### Task to carry out
Search term "thumbnail": copy each line of the records that contains it.

### Supplied records
========================

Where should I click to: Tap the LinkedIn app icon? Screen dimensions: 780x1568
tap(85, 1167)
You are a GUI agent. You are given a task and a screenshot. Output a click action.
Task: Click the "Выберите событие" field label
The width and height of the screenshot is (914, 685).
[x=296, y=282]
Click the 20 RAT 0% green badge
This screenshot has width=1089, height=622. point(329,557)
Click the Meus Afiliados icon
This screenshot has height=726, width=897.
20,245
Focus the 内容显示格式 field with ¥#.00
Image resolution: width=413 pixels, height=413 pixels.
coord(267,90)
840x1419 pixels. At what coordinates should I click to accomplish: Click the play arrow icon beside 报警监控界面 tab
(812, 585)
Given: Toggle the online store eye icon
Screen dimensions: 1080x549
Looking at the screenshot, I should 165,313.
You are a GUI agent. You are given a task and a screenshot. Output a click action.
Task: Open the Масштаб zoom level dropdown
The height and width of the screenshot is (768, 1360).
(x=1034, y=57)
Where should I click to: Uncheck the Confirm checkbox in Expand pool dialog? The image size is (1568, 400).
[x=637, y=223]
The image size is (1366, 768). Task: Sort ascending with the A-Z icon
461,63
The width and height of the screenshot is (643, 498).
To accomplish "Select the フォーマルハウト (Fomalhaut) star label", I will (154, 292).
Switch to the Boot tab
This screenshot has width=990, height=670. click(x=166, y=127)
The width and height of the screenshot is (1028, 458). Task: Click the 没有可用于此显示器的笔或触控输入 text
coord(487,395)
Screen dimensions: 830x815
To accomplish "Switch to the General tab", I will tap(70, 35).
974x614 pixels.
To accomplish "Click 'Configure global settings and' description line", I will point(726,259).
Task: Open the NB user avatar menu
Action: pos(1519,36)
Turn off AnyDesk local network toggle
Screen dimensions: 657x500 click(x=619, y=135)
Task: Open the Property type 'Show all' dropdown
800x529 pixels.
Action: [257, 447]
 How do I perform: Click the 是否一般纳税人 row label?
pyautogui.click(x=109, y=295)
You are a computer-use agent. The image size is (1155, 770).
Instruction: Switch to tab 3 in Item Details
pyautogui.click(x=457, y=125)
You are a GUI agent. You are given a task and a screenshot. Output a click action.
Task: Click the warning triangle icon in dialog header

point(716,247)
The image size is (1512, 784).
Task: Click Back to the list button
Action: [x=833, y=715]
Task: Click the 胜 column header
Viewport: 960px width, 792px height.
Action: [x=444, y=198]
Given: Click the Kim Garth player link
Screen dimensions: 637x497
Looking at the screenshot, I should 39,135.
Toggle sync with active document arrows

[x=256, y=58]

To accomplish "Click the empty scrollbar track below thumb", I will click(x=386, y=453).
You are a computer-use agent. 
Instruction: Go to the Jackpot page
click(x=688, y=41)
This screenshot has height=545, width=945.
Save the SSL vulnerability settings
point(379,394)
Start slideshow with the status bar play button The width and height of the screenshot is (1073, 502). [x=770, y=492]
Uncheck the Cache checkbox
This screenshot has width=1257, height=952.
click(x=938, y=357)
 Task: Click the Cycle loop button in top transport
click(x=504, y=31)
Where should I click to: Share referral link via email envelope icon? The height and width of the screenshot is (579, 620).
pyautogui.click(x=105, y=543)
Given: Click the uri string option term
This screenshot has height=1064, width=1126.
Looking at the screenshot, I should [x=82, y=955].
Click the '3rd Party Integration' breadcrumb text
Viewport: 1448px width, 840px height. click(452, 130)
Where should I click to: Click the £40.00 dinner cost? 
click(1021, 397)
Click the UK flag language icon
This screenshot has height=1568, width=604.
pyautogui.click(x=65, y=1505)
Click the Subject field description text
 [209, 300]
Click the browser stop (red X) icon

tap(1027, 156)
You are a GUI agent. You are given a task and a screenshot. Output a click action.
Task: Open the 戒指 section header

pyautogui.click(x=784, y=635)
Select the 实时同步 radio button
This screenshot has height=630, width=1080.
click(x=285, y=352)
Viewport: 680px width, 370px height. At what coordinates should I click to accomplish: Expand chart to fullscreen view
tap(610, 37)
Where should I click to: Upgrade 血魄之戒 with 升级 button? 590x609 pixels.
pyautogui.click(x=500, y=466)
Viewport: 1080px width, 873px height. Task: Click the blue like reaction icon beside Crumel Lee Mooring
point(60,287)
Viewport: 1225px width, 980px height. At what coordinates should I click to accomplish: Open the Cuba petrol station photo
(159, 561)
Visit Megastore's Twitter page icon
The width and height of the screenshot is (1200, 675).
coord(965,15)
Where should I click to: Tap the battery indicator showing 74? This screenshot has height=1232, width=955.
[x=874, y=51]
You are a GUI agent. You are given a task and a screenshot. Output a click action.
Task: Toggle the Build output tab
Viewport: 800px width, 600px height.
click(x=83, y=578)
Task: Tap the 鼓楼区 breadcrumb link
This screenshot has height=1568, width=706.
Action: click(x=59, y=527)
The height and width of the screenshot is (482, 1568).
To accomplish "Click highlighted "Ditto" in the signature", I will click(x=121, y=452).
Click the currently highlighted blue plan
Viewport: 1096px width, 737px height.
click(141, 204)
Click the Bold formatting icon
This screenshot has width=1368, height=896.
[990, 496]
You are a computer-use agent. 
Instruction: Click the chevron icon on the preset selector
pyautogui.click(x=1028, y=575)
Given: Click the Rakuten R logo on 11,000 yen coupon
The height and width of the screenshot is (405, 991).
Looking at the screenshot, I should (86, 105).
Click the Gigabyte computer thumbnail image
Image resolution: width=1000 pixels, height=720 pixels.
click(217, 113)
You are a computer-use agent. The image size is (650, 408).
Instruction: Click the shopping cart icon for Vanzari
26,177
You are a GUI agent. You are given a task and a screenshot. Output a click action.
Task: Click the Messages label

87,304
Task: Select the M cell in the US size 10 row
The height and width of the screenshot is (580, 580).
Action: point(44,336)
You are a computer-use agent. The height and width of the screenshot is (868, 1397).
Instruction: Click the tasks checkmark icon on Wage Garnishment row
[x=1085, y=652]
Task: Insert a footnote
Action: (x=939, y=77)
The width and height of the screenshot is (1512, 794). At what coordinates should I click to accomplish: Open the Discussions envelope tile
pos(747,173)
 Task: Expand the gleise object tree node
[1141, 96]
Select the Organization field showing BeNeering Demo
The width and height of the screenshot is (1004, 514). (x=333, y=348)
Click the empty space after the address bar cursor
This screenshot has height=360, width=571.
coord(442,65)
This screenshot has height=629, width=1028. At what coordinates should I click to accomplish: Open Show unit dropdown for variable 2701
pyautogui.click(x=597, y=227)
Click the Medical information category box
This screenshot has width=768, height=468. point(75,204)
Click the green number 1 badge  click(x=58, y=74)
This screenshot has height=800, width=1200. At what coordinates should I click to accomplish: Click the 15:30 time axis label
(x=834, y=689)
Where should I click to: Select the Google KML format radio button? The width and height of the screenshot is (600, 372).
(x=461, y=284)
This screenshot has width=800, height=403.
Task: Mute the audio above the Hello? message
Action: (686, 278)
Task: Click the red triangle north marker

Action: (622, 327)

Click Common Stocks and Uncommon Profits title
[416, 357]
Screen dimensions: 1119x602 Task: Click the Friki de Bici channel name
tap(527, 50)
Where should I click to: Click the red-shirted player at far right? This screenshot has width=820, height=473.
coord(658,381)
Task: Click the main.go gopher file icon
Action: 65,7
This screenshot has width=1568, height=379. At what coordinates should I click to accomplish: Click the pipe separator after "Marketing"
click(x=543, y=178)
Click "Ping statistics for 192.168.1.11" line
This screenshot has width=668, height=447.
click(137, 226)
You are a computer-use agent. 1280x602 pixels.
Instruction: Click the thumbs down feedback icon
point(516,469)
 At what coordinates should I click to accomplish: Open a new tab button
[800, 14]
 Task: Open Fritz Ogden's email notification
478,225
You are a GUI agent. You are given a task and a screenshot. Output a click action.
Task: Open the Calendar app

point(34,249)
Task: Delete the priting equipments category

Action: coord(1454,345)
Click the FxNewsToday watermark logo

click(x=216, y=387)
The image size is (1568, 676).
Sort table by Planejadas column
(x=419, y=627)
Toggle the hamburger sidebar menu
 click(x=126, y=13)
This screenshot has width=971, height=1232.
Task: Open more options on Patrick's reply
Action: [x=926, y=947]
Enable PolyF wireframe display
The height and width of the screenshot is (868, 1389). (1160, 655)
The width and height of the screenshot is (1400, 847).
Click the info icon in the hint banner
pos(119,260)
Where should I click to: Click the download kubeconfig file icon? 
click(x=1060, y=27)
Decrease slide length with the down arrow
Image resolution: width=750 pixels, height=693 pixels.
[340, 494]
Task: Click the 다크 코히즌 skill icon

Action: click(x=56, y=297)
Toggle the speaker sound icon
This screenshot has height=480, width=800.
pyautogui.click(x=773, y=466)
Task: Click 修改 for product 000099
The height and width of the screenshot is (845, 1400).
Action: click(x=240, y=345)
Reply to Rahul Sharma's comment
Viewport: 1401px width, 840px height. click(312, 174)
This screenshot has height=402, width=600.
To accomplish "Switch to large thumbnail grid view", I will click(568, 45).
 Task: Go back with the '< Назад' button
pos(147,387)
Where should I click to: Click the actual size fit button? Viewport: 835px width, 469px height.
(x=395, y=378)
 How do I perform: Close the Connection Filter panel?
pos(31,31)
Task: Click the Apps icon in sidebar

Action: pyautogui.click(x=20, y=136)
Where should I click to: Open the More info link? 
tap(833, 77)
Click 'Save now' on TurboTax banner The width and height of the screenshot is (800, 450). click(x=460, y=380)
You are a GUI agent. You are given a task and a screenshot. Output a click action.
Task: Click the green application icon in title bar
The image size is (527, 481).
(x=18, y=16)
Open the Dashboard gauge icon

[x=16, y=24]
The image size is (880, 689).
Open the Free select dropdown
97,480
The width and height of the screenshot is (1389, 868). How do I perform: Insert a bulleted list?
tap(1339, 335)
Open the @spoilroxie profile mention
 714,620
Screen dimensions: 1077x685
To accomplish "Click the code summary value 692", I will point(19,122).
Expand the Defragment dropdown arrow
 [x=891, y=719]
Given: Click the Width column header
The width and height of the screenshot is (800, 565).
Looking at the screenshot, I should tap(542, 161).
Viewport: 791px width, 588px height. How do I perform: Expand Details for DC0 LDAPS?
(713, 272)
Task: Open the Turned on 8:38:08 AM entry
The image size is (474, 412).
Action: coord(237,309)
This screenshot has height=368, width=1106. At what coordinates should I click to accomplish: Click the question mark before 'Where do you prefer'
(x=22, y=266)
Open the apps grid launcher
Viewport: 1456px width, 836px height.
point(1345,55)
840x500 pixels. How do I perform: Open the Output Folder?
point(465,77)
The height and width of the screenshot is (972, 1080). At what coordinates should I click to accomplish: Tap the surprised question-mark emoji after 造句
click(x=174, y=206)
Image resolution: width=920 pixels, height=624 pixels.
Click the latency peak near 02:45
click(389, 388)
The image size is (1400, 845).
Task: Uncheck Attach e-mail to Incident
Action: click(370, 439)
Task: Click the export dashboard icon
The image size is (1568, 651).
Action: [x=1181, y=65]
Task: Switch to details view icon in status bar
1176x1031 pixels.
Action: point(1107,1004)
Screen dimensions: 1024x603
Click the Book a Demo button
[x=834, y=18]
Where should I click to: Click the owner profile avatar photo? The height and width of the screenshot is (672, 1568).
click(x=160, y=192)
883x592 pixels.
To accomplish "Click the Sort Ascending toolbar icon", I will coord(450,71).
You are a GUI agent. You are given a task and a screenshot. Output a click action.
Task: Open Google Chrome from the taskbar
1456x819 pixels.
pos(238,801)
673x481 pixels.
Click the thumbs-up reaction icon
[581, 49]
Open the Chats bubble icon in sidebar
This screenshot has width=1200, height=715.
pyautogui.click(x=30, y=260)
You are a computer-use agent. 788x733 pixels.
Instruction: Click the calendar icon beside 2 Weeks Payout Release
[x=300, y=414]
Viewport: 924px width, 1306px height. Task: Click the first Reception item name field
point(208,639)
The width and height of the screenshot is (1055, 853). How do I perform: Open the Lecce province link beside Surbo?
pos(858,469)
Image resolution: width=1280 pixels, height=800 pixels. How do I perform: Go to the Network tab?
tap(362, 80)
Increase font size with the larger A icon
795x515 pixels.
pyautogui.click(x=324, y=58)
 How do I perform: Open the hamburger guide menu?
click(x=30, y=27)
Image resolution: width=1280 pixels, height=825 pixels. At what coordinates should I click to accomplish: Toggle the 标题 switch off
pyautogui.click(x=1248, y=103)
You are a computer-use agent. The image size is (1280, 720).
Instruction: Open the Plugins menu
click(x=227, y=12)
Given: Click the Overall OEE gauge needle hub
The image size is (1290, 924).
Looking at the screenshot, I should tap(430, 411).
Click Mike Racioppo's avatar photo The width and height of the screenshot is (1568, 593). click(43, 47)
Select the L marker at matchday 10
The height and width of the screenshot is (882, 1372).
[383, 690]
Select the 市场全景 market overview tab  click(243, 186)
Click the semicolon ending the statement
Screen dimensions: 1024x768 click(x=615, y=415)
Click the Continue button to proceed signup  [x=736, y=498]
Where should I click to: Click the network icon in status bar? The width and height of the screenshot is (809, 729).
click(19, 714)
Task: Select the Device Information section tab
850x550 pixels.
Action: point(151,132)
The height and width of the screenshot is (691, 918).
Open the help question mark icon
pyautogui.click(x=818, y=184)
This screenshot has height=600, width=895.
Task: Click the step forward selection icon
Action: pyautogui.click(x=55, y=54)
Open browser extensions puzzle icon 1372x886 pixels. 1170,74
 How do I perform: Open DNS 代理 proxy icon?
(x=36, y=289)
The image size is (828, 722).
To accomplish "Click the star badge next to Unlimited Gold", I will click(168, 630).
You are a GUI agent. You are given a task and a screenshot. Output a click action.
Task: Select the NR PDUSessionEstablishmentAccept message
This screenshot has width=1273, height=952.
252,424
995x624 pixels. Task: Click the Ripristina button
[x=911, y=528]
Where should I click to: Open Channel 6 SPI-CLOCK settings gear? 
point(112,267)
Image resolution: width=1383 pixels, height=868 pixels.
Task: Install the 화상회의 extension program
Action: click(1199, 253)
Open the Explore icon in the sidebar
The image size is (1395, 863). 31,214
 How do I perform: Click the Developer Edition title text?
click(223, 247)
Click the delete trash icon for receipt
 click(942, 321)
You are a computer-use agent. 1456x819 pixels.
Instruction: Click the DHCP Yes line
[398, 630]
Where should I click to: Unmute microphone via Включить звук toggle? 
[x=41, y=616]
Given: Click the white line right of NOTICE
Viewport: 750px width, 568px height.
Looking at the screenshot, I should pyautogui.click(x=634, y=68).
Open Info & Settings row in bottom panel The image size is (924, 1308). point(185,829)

========================

### Answer for this exercise
Click the Gigabyte computer thumbnail image
To accomplish "Switch to large thumbnail grid view", I will click(568, 45).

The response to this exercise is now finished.